:: Fragmento del documento ::
En primer lugar, si te encuentras en las penosas circunstancias que acabamos de describir: olvídate de la culpa. No hay cabida para ella. La culpa es esa incómoda e infructuosa emoción que aparece para obligarnos a repasar lo sucedido, para entender lo inentendible a fuerza de dirimir responsabilidades. Pero señalar a alguien con el dedo genera solo un falso alivio.
La enfermedad, además de la fatalidad, son las únicas responsables de un fallecimiento; y las personas simplemente hacemos por adaptarnos a circunstancias dolorosas y cambiantes para las que nadie no ha preparado previamente. Si no pudiste acompañar a esa persona amada en sus últimas horas de vida es porque seguías instrucciones, porque no tuviste más remedio que seguir esas consignas que apelaban a tu responsabilidad, y porque cumplías con la ley, que está por encima de todos nosotros.
En segundo lugar, no regreses a ese momento, no permitas que tu mente divague. Los sanitarios trataron de compensar tu ausencia, suplieron tu presencia, hicieron lo que pudieron y algún día podrás agradecérselo con creces. El amor se profesa a lo largo de toda una vida y esa vida se dota de significado con cada interacción social, con cada muestra de afecto, con cada experiencia compartida, con cada vivencia emocional.
En tercer lugar, no renuncies a la despedida. Se nos priva en un momento dado de ese último adiós. Pero el mismo carácter simbólico que es intrínseco a esa despedida puede ser sublimado a través de otro tipo de proyecciones o de representaciones simbólicas. Una carta, un homenaje, una oración, un pensamiento, un mensaje internamente proyectado… Son todas ellas formas válidas, y útiles, de vivenciar la realidad de la pérdida y de expresar ese amor incondicional que, de ahora en adelante, nos unirá siempre a nuestro ser querido.

Líneas de un conjunto de datos
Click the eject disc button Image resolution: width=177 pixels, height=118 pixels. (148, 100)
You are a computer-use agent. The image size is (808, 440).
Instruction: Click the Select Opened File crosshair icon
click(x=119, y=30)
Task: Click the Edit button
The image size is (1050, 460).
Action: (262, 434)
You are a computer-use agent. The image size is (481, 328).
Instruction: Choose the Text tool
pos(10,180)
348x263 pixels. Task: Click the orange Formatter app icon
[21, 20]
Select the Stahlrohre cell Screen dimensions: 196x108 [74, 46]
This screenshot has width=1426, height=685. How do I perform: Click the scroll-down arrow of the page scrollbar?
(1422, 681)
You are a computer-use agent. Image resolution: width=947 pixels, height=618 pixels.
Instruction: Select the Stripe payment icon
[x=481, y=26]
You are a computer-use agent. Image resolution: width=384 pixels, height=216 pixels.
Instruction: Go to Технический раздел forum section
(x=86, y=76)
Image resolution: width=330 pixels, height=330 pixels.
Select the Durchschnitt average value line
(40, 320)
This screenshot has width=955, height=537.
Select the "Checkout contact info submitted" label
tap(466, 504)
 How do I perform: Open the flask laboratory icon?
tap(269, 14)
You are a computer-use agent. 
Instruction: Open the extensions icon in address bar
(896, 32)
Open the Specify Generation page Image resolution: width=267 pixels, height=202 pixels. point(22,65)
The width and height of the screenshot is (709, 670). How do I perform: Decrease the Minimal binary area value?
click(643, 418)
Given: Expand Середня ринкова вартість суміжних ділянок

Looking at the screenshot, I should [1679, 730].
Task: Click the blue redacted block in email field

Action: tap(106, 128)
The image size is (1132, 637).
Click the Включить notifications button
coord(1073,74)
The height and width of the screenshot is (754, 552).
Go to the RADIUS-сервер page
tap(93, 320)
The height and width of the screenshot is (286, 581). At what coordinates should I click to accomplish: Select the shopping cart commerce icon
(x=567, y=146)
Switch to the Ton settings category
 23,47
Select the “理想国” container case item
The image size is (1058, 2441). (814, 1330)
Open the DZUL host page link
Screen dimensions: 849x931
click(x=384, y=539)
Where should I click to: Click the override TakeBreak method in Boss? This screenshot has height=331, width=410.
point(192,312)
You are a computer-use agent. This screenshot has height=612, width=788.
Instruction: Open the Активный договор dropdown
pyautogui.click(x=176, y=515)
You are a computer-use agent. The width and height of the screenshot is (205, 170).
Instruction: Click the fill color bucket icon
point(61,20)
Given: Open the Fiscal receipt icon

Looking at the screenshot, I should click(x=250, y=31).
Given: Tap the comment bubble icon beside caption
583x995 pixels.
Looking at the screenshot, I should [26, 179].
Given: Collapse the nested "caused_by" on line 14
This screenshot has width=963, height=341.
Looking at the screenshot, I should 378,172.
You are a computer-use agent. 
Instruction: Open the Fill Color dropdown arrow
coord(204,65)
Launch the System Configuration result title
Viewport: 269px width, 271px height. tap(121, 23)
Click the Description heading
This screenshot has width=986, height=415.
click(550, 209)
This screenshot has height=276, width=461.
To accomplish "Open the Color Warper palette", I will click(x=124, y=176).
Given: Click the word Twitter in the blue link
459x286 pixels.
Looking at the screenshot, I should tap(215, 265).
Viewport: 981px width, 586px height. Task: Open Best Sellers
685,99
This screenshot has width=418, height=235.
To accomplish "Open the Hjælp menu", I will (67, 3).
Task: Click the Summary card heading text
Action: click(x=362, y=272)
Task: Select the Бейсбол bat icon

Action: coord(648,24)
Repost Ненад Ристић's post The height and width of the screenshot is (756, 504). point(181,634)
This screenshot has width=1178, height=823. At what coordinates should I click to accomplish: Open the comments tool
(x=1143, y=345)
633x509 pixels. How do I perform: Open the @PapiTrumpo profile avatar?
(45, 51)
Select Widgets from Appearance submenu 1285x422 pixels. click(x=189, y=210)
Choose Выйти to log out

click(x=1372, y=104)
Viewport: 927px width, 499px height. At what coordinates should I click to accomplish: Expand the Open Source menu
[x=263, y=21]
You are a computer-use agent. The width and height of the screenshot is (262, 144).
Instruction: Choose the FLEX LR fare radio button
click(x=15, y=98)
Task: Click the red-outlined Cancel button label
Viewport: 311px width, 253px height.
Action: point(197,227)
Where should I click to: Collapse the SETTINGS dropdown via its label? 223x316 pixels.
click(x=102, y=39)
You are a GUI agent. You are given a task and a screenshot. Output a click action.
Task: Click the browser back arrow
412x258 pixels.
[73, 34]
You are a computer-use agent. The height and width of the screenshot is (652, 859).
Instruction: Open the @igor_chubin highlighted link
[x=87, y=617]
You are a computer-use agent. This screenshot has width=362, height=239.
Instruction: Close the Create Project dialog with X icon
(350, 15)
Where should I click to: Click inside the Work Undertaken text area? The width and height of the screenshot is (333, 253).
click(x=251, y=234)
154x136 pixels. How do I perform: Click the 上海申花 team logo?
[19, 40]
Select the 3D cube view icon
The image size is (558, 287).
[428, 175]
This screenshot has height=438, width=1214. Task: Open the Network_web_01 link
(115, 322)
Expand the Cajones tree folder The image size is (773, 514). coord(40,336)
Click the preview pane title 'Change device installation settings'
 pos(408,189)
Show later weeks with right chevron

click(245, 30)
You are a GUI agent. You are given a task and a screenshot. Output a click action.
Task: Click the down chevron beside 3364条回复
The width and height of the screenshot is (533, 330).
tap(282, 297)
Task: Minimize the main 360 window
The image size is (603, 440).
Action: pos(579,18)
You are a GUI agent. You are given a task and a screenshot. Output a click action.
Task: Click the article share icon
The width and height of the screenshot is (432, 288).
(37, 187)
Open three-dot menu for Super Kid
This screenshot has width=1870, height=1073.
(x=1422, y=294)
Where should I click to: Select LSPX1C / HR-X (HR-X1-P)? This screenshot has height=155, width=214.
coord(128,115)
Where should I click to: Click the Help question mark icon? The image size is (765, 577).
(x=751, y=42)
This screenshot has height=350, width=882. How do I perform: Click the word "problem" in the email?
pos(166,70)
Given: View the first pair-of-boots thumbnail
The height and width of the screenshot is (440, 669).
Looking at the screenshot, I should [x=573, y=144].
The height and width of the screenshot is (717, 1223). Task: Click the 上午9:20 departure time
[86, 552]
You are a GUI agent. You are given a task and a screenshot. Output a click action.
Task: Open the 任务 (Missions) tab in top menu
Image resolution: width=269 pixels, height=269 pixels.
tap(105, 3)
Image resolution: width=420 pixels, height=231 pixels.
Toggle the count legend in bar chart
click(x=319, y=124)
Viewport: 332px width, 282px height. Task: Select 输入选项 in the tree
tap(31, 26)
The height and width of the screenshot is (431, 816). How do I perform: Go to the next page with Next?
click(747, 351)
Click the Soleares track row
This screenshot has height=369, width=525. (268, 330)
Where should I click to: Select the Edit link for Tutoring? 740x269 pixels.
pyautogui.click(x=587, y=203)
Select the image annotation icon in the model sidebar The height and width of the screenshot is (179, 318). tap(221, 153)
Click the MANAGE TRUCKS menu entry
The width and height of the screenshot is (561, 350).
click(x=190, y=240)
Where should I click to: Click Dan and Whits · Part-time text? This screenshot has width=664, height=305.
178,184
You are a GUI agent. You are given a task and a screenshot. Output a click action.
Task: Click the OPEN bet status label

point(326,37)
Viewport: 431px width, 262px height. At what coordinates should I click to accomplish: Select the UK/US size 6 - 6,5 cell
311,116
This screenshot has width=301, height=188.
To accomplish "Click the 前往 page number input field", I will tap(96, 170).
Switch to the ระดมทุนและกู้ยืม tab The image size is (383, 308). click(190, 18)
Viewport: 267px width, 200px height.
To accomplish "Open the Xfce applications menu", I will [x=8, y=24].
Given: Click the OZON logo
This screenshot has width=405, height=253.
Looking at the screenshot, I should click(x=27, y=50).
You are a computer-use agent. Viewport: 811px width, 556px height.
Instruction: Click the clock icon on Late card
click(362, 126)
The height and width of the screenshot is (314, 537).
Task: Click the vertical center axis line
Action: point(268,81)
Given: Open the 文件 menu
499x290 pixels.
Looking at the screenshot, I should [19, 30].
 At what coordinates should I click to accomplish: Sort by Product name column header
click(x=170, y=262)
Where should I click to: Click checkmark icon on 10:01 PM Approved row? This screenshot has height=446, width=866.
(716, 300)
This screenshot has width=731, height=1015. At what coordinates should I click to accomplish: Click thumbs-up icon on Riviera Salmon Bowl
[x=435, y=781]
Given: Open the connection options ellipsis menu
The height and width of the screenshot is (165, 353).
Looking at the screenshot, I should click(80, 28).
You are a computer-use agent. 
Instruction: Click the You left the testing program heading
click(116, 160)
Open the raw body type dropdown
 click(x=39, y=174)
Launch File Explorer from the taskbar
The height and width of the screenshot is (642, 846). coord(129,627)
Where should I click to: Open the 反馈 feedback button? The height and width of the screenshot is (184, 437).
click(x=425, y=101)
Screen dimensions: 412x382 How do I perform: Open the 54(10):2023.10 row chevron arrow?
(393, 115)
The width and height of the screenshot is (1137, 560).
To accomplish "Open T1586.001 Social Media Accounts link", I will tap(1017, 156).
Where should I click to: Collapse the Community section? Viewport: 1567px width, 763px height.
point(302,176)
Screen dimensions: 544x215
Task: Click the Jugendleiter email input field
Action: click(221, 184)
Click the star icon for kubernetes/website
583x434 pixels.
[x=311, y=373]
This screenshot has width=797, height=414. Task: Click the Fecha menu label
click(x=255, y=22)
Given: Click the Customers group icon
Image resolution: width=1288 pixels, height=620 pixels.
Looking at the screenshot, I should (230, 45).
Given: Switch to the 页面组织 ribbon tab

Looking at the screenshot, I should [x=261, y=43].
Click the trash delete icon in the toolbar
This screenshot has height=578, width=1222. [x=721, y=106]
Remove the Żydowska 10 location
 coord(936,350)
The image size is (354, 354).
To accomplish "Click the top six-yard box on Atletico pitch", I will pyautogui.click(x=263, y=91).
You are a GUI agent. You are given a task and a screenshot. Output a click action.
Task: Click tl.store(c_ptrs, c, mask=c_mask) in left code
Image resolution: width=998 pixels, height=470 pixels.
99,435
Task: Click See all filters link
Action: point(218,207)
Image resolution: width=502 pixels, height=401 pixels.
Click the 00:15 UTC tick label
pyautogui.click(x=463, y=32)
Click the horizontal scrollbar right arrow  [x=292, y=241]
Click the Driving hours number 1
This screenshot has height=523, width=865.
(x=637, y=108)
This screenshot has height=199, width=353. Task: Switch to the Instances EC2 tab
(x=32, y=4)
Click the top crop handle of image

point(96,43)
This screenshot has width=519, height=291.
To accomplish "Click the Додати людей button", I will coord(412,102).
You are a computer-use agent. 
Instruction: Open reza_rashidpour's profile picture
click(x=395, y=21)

:: Ejercicios propuestos ::
A. Enumera todas las formas de despedida simbólica que menciona el texto sobre la pérdida de un ser querido.
B. Responde estas preguntas con los datos del texto sobre la pérdida de un ser querido.
(i) ¿Qué genera señalar a alguien con el dedo?
(ii) ¿Quiénes trataron de compensar la ausencia de la persona que no pudo acompañar a su ser querido?
(iii) ¿Cuáles son las únicas responsables de un fallecimiento?
C. Retoma el texto sobre la pérdida de un ser querido y continúalo a partir de su última oración.
Las líneas del conjunto de datos no hacen falta para resolver ninguna de las tareas.

:: Respuestas escritas ::
A. Una carta, un homenaje, una oración, un pensamiento y un mensaje internamente proyectado.

B.
(i) Solo un falso alivio.
(ii) Los sanitarios.
(iii) La enfermedad y la fatalidad.

C.
Son muchas las formas de rendir honor a quien se fue pero vivirá siempre en nuestro recuerdo. Nuestra propia identidad se ha impregnado de su esencia, de sus enseñanzas y de las vivencias compartidas. La vida de quien se marcha cobra un doble sentido a través de la huella que deja en los que se quedan, tal es su trascendencia. Cultiva todo lo que aprendiste de esa persona, ponlo en práctica, trata de parecerte más a la persona que querrías ser, plantéate un cambio, homenajéale en cada momento en el que tenga ocasión.
Además, puedes tratar de darle forma a la ausencia. En ocasiones pasar por lo físico nos ayuda a integrar la pérdida en lo más sentimental, en lo más espiritual. Selecciona algunos recuerdos (fotografías, objetos, canciones…) júntalos, ríndeles tu particular homenaje, venéralos a tu modo… Reúnelos en una cuidada caja y sitúalos en un lugar privilegiado. De momento no hay un pedacito de tierra, una lápida o una urna en torno a la cual reunirse, pero podemos disponer de nuestro particular espacio de recuerdo y recogimiento.
Y, por último y no menos importante, expresa tu dolor. La contención física habrá de esperar, cierto, pero eso no puede impedir que llores, que grites o, incluso, que rías con otros. La emoción es libre y el abanico de sentimientos que afloran para poder canalizar la pérdida es increíblemente rico. La reunión familiar puede ser planificada para dentro de unas semanas o meses, pero el contacto telefónico o por videollamada ha de ser constante y todo momento es bueno para compartir una emoción con quienes sienten con nosotros.